Ordinarily Unique, by David Bax

Director Dennis Lee’s new film, Jesus Henry Christ, is a riff on the theme of identity. It presents numerous possible answers to the question of what defines a person; parentage, sexuality, politics, experience, etc. It plays two paths against each other. In one, you are what your life and its particulars have made you. In the other, you possess the free will to forge your own self. For a work so fixated on the dissection of uniqueness, it’s disheartening that Lee has made a film exceedingly similar to so many other deadpan “smart” comedies.

The lead character, Henry (Jason Spevack), is a ten-year-old prodigy. His IQ is above 300. As you’d expect, he doesn’t quite fit in but he does have a rewardingly close relationship with his single mother, Patricia (Toni Collette). He decides to find his biological father and his search brings him to the nearby university and into contact with a professor named Dr. Slavkin O’Hara (Michael Sheen), who raised his daughter, Audrey (Samantha Weinstein), with no gender preconceptions. She now resents him for the outcast her upbringing has made her. Henry, Patricia, Slavkin and Audrey become a quirky foursome, resembling a family but often too prickly and idiosyncratic to accept themselves as one.

Lee layers the variations on his theme. Some of them are thick and conspicuous, with characters saying things like “I don’t want to be like everyone else” or, conversely, “I just want to be normal.” Others remain mostly subtle but spring to attention when called on. One running gag has a black classmate of Henry’s refusing to believe he’s adopted despite his parents being white. This isn’t particularly funny but it fills its role when, late in the game, the young man’s father makes a brief but surprisingly tender speech on the topic.

Despite Lee displaying some skill at remaining on topic, his movie fails to first and foremost be a good movie. Jesus Henry Christ wears the clothes of a comedy but to assay its screenplay would turn up little to no evidence of actual jokes. Instead, the film is full of self-consciously peculiar tricks – like a whole scene spoken in Spanish – or affectedly stone-faced reaction shots. That sort of thing felt unnatural in Napoleon Dynamite, eight years ago. Here, it’s just embarrassing.

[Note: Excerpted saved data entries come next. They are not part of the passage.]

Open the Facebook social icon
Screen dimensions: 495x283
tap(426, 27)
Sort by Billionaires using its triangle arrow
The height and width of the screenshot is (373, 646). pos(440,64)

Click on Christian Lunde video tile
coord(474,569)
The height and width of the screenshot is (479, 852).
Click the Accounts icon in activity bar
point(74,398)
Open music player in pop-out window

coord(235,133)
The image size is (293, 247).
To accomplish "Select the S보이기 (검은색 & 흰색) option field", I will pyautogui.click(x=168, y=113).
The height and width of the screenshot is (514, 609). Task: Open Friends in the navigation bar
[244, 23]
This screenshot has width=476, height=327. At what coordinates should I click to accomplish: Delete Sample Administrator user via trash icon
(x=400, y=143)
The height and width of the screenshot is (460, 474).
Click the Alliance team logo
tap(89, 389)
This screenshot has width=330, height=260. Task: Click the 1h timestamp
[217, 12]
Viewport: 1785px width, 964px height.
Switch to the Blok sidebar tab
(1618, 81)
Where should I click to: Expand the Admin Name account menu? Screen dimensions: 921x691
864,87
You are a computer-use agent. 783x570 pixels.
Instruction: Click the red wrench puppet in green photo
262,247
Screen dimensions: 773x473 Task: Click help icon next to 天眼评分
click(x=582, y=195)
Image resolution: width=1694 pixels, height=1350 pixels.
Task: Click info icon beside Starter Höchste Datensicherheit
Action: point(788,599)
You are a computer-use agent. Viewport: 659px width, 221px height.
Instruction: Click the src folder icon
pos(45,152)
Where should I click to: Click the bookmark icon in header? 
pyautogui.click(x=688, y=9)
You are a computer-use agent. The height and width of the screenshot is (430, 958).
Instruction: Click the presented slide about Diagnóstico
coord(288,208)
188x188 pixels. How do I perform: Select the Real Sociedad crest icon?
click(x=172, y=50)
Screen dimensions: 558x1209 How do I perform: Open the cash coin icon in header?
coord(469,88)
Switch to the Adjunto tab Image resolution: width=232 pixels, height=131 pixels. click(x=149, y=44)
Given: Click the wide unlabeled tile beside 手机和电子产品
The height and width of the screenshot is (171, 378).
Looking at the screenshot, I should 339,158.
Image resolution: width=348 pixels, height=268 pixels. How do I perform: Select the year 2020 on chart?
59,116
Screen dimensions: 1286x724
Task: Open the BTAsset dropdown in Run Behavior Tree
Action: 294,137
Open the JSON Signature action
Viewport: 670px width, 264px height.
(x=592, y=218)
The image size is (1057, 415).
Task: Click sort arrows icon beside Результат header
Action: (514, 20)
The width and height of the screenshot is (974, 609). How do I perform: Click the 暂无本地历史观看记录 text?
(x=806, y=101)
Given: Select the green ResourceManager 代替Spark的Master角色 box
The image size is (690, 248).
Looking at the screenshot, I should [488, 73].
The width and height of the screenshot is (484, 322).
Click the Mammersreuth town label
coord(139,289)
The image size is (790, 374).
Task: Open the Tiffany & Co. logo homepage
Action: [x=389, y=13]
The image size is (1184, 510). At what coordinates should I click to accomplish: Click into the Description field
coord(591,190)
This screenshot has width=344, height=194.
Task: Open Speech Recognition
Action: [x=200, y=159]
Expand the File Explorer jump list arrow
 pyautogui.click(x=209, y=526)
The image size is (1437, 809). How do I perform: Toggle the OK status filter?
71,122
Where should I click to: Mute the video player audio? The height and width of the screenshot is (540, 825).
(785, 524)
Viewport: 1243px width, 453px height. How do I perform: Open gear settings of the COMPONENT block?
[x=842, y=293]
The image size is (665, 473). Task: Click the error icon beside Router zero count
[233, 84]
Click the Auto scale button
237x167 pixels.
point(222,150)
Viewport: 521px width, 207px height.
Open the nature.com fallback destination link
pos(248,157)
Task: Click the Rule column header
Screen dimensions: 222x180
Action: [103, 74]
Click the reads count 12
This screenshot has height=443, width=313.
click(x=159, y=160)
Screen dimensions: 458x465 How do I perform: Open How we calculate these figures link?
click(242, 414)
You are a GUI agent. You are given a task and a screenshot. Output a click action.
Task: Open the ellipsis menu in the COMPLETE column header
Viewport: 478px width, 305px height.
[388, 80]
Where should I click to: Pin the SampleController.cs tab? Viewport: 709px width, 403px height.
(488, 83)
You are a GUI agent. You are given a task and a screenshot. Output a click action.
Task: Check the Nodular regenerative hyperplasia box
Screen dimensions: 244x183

Furthering his debt to Jared Hess’ 2004 sleeper hit, Lee’s direction is derivatively mannered. Or perhaps he thinks he’s the first person to discover symmetry. The effect of his approach, as in the similarly eye-torturing Garden State, is to rob his characters of their humanity and his setting of its believability. We may as well be watching the first table read of the script, though that might actually be more fun.

Jesus Henry Christ contains a number of knowingly “shocking” moments of dark humor. Subjects like abortion and alcoholism are presented for superficial chuckles and, for an ostensibly intimate tale of self-discovery, we see a jaw-dropping number of gruesome deaths. Filmmakers like Dennis Lee are unlikely to make anything that lasts because they spend too much energy decorating their work with touches like these and ignoring the meat that makes a film worthwhile. They’ll ensure that they’re forgotten by trying too hard to be noticed.